*** Opening of Records ***

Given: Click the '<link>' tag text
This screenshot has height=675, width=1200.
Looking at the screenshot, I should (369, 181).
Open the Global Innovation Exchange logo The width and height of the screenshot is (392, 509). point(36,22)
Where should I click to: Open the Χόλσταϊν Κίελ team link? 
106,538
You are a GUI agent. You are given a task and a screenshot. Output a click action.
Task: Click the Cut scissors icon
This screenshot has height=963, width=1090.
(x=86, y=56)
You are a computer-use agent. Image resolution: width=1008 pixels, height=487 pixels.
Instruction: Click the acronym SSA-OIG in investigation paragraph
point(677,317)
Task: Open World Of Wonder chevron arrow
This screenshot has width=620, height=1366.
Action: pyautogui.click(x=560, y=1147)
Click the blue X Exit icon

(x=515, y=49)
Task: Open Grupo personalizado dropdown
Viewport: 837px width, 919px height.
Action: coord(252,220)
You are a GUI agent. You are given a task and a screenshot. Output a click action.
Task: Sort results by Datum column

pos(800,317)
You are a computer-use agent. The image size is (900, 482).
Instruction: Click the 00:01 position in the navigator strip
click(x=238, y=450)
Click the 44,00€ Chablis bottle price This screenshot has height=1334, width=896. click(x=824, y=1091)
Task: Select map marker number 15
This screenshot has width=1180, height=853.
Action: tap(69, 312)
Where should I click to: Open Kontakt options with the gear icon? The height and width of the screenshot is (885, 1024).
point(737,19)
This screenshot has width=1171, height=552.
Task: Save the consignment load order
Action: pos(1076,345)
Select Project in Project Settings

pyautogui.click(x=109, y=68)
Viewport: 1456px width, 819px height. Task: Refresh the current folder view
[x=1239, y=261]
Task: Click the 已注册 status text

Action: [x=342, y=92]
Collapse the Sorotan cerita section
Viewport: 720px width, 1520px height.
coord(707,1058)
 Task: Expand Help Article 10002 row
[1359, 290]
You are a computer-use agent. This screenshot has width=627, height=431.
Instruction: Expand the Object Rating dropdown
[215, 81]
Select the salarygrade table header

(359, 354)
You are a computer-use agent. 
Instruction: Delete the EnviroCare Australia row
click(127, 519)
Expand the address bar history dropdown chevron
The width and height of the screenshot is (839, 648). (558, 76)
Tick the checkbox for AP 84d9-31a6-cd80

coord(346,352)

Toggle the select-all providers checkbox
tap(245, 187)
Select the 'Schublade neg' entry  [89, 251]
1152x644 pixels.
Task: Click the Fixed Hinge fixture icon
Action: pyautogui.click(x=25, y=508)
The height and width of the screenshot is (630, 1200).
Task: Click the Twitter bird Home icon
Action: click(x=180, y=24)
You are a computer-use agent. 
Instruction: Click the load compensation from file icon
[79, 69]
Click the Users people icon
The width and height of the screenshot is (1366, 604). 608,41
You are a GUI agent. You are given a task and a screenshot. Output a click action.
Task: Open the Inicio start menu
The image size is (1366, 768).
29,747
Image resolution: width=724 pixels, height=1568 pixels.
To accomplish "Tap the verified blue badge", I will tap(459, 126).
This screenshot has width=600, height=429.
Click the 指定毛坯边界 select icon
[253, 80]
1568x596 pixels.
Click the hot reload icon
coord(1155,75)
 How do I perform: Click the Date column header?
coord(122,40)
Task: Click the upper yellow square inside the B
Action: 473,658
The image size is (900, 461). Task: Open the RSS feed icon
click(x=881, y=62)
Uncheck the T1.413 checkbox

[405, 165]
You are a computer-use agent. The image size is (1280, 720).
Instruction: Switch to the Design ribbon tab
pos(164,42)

*** Close of Records ***

:: Aim of the exercise ::
Restate the entries. Match them exactly.

:: Written answer ::
Given: Click the '<link>' tag text
This screenshot has height=675, width=1200.
Looking at the screenshot, I should (369, 181).
Open the Global Innovation Exchange logo The width and height of the screenshot is (392, 509). point(36,22)
Where should I click to: Open the Χόλσταϊν Κίελ team link? 
106,538
You are a GUI agent. You are given a task and a screenshot. Output a click action.
Task: Click the Cut scissors icon
This screenshot has height=963, width=1090.
(x=86, y=56)
You are a computer-use agent. Image resolution: width=1008 pixels, height=487 pixels.
Instruction: Click the acronym SSA-OIG in investigation paragraph
point(677,317)
Task: Open World Of Wonder chevron arrow
This screenshot has width=620, height=1366.
Action: pyautogui.click(x=560, y=1147)
Click the blue X Exit icon

(x=515, y=49)
Task: Open Grupo personalizado dropdown
Viewport: 837px width, 919px height.
Action: coord(252,220)
You are a GUI agent. You are given a task and a screenshot. Output a click action.
Task: Sort results by Datum column

pos(800,317)
You are a computer-use agent. The image size is (900, 482).
Instruction: Click the 00:01 position in the navigator strip
click(x=238, y=450)
Click the 44,00€ Chablis bottle price This screenshot has height=1334, width=896. click(x=824, y=1091)
Task: Select map marker number 15
This screenshot has width=1180, height=853.
Action: tap(69, 312)
Where should I click to: Open Kontakt options with the gear icon? The height and width of the screenshot is (885, 1024).
point(737,19)
This screenshot has width=1171, height=552.
Task: Save the consignment load order
Action: pos(1076,345)
Select Project in Project Settings

pyautogui.click(x=109, y=68)
Viewport: 1456px width, 819px height. Task: Refresh the current folder view
[x=1239, y=261]
Task: Click the 已注册 status text

Action: [x=342, y=92]
Collapse the Sorotan cerita section
Viewport: 720px width, 1520px height.
coord(707,1058)
 Task: Expand Help Article 10002 row
[1359, 290]
You are a computer-use agent. This screenshot has width=627, height=431.
Instruction: Expand the Object Rating dropdown
[215, 81]
Select the salarygrade table header

(359, 354)
You are a computer-use agent. 
Instruction: Delete the EnviroCare Australia row
click(127, 519)
Expand the address bar history dropdown chevron
The width and height of the screenshot is (839, 648). (558, 76)
Tick the checkbox for AP 84d9-31a6-cd80

coord(346,352)

Toggle the select-all providers checkbox
tap(245, 187)
Select the 'Schublade neg' entry  [89, 251]
1152x644 pixels.
Task: Click the Fixed Hinge fixture icon
Action: pyautogui.click(x=25, y=508)
The height and width of the screenshot is (630, 1200).
Task: Click the Twitter bird Home icon
Action: click(x=180, y=24)
You are a computer-use agent. 
Instruction: Click the load compensation from file icon
[79, 69]
Click the Users people icon
The width and height of the screenshot is (1366, 604). 608,41
You are a GUI agent. You are given a task and a screenshot. Output a click action.
Task: Open the Inicio start menu
The image size is (1366, 768).
29,747
Image resolution: width=724 pixels, height=1568 pixels.
To accomplish "Tap the verified blue badge", I will tap(459, 126).
This screenshot has width=600, height=429.
Click the 指定毛坯边界 select icon
[253, 80]
1568x596 pixels.
Click the hot reload icon
coord(1155,75)
 How do I perform: Click the Date column header?
coord(122,40)
Task: Click the upper yellow square inside the B
Action: 473,658
The image size is (900, 461). Task: Open the RSS feed icon
click(x=881, y=62)
Uncheck the T1.413 checkbox

[405, 165]
You are a computer-use agent. The image size is (1280, 720).
Instruction: Switch to the Design ribbon tab
pos(164,42)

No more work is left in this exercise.